*** Supplied information ***

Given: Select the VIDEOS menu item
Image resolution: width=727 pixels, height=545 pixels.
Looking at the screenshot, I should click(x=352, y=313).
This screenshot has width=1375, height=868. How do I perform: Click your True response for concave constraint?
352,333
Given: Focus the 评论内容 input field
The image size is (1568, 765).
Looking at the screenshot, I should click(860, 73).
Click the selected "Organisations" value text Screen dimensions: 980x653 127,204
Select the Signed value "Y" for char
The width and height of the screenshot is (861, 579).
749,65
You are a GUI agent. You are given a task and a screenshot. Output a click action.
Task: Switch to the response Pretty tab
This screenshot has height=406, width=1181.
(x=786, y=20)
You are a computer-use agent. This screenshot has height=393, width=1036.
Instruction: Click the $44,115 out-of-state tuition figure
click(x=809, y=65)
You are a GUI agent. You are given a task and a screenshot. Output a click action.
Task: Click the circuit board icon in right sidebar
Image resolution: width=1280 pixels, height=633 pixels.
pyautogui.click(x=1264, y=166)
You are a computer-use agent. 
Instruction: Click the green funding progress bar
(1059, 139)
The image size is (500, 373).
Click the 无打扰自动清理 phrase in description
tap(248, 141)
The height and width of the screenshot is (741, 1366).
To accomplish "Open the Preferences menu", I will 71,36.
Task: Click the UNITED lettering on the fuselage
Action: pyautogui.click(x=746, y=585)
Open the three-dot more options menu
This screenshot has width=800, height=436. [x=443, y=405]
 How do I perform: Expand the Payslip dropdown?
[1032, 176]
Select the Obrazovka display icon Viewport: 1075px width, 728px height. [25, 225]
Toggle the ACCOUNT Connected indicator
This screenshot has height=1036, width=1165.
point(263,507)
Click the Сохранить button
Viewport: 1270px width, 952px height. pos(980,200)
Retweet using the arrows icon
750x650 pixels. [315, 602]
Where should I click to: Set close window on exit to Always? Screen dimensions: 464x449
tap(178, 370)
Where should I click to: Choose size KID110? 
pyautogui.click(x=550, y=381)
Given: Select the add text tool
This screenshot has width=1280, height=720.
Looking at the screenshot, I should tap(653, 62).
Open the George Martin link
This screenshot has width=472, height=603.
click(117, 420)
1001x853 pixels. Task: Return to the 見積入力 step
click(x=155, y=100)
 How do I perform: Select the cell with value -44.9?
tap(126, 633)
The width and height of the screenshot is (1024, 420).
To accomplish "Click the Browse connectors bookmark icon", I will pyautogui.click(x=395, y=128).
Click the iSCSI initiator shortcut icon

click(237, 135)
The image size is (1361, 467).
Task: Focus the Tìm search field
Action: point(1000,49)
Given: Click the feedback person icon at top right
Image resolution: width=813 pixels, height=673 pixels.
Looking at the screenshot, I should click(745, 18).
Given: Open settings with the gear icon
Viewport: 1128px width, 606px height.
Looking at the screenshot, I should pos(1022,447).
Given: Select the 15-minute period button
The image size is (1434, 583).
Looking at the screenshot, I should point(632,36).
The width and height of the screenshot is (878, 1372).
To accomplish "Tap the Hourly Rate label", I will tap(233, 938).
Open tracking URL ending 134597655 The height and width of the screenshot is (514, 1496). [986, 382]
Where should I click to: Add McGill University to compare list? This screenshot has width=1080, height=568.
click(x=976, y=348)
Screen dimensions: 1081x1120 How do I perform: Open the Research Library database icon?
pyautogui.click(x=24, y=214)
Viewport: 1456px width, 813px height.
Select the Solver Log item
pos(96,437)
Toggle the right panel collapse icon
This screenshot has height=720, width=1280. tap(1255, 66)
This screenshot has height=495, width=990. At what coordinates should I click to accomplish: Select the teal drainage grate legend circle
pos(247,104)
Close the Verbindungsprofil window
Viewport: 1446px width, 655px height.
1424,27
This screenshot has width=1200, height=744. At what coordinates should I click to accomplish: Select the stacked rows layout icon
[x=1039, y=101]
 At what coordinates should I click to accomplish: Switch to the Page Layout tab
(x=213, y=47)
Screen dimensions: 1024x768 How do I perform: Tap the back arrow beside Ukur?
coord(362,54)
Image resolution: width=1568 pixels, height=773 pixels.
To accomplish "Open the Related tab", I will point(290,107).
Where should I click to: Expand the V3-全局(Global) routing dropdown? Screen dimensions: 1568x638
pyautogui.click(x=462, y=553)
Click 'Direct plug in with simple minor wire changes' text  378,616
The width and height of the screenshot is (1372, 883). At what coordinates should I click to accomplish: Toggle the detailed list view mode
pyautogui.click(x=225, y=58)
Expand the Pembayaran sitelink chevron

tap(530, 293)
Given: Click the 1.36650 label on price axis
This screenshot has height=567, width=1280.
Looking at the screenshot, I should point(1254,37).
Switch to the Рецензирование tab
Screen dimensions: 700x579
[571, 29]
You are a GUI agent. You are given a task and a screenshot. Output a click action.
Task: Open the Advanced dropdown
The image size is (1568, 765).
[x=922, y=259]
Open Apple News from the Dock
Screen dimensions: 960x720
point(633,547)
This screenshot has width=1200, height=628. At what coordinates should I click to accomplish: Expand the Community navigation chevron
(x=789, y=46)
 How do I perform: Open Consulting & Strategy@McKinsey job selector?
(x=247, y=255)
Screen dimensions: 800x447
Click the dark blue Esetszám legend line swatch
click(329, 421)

***

Assigned task:
The answer is a bare number: how many lines of the records contain the string "label"?

Result:
2